According to Lux Research, the lithium-ion battery market has reached over $10 billion, due to the fact that they dominate the battery industries of portable devices such as electric vehicles, laptop computers, tablet PCs, cellphones, and almost everything else except cordless phones and car starter batteries.
Lux Research says, however, that the next generation of batteries, including solid-state, lithium-air, lithium-sulfur, and zinc-air could become mainstream and possibly undercut the cost of conventional lithium-ion batteries after 2024. Their potential, due to up to 10 times better energy density, Nonetheless, lithium-ion battery manufacturers still have plenty of time to profit.
These other battery technologies are at an early stage of development, but they are impressive in some ways, which is why Toyota, the most successful hybrid car manufacturer, is betting on at least one of them working out, and IBM and BASF also have their money on some of these alternative technologies.
As is clear from this report, the funding provided for lithium-ion research and development is not just important to electric vehicles, but also to almost all portable electronics. Even the military relies on some of these electronics to communicate and call for rescue.
While these new battery technologies are in the early stages of their development and are hence too cost-prohibitive, they are expected to make their debut in “cost-insensitive” military applications.
As mentioned above, the next-generation battery technologies mentioned above are expected to attain the same price as today’s lithium-ion batteries in 2024. “By 2030, most battery cells will drop in nominal cost to below $200/kWh on the cell level,” Lux writes.
But how much lithium-ion batteries will come down in price is still uncertain. Lithium-ion batteries cost up to $1,000/kWh a handful of years ago! And Lux Research’s $409/kWh figure for today may actually be out of date already. We have heard rates much lower than that floating around in recent months.
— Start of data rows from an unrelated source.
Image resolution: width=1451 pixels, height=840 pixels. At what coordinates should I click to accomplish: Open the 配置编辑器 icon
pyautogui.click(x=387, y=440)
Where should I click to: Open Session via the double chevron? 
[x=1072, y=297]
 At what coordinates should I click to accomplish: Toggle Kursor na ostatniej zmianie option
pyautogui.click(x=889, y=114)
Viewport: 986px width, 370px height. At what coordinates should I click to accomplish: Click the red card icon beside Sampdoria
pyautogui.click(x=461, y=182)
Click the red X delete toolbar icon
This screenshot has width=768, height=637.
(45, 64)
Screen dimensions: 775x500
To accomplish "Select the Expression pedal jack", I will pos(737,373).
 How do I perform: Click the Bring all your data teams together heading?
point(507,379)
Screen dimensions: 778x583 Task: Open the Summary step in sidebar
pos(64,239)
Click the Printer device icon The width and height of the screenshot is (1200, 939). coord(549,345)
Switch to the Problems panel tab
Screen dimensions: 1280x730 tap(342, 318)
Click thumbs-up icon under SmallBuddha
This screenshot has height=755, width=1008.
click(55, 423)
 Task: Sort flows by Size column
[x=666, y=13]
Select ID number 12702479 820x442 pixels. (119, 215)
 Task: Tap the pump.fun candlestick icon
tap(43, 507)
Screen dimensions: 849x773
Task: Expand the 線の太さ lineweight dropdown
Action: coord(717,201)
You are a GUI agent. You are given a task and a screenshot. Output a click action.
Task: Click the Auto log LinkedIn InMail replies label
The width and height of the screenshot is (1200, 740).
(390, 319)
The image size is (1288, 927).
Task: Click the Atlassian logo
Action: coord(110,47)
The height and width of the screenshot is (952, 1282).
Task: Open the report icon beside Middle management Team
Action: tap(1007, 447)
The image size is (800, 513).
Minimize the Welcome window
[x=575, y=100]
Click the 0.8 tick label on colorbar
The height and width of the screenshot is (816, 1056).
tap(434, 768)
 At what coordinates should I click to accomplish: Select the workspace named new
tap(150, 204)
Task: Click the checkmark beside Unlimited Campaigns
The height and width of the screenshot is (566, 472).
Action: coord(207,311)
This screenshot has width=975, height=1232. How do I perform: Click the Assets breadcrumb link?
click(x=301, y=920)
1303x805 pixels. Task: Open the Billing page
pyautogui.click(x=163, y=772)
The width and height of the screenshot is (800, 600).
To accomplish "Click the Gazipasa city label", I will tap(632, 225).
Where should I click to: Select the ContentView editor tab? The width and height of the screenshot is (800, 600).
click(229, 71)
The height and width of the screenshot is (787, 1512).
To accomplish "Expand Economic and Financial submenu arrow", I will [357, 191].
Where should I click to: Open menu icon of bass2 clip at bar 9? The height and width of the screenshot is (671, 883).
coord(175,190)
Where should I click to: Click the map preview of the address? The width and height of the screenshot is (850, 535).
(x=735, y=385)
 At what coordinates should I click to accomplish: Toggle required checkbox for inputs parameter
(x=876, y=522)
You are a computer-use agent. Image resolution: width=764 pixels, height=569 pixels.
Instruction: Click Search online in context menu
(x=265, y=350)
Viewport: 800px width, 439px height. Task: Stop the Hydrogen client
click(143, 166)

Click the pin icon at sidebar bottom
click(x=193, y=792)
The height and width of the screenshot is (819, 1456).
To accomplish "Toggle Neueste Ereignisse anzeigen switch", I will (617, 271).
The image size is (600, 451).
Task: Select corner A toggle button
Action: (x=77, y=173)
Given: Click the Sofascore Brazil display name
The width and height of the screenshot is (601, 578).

Startups PolyPlus, Sion Power, and Oxis Energy are three leaders emerging in the battery industry, which, according to Lux Research, have made significant technical headway. “PolyPlus, funded by the U.S. Department of Energy, has developed a coating for protected lithium electrodes in Li-air and Li-S. Sion Power, backed by BASF, and Oxis Energy, financed by Sasol New Energy, own proprietary organic and polymer electrolytes for Li-S.”